** BEGIN Data provided **

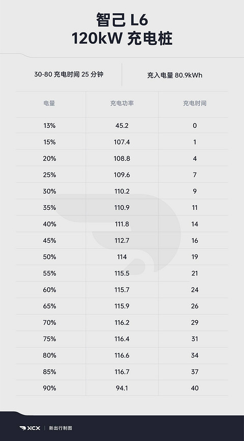This screenshot has height=441, width=244.
Task: Click the 智己 L6 title heading
Action: coord(122,20)
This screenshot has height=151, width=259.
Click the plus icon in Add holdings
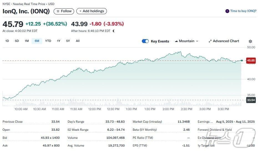pos(81,11)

** END Data provided **

- _Work to do_: Copy these lines exactly as they appear, leaving out the pictures.

- _Exercise solution_:
This screenshot has height=441, width=244.
Task: Click the 智己 L6 title heading
Action: coord(122,20)
This screenshot has height=151, width=259.
Click the plus icon in Add holdings
pos(81,11)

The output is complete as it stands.